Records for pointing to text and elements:
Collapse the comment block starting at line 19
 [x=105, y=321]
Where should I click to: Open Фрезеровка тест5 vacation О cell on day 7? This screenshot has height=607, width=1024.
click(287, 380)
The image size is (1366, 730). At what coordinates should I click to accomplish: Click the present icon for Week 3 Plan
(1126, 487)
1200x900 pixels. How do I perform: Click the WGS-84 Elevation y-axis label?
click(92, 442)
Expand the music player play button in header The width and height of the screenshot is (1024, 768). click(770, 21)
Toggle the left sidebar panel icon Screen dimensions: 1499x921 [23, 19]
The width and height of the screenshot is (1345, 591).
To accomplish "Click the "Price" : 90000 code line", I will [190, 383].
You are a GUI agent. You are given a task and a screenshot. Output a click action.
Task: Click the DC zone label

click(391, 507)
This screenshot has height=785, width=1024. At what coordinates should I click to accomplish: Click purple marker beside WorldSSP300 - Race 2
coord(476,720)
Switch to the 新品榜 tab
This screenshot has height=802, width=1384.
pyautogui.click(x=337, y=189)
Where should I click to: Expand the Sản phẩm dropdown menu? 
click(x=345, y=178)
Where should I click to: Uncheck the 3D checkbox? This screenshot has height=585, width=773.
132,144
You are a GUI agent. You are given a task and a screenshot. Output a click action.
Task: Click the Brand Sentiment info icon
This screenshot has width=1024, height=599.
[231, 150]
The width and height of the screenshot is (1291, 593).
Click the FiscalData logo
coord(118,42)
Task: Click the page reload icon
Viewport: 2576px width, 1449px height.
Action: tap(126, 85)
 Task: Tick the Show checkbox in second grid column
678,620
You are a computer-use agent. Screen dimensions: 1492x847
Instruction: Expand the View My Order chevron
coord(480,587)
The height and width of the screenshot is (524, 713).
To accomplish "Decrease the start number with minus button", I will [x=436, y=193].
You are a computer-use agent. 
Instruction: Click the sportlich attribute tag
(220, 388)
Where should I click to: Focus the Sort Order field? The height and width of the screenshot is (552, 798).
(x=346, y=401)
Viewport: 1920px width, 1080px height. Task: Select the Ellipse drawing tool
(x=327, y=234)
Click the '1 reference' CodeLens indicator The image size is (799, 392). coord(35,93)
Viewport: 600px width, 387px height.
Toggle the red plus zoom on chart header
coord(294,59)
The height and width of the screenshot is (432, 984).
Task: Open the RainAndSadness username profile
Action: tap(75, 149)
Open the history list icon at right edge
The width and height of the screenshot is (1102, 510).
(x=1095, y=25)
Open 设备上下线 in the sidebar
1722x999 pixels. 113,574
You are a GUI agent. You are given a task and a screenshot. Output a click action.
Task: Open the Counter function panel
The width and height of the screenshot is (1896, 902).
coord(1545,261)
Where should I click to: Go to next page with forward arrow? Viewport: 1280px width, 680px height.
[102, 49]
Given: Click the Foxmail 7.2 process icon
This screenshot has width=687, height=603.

WHAT THIS TASK INVOLVES: Identify each of the lines above that contains the word "should" and copy it out in full. Match the word's capitalization exactly.

TASK RESPONSE:
Where should I click to: Open Фрезеровка тест5 vacation О cell on day 7? This screenshot has height=607, width=1024.
The image size is (1366, 730). At what coordinates should I click to accomplish: Click the present icon for Week 3 Plan
This screenshot has height=785, width=1024. At what coordinates should I click to accomplish: Click purple marker beside WorldSSP300 - Race 2
Where should I click to: Expand the Sản phẩm dropdown menu? 
Where should I click to: Uncheck the 3D checkbox? This screenshot has height=585, width=773.
Where should I click to: Focus the Sort Order field? The height and width of the screenshot is (552, 798).
Where should I click to: Go to next page with forward arrow? Viewport: 1280px width, 680px height.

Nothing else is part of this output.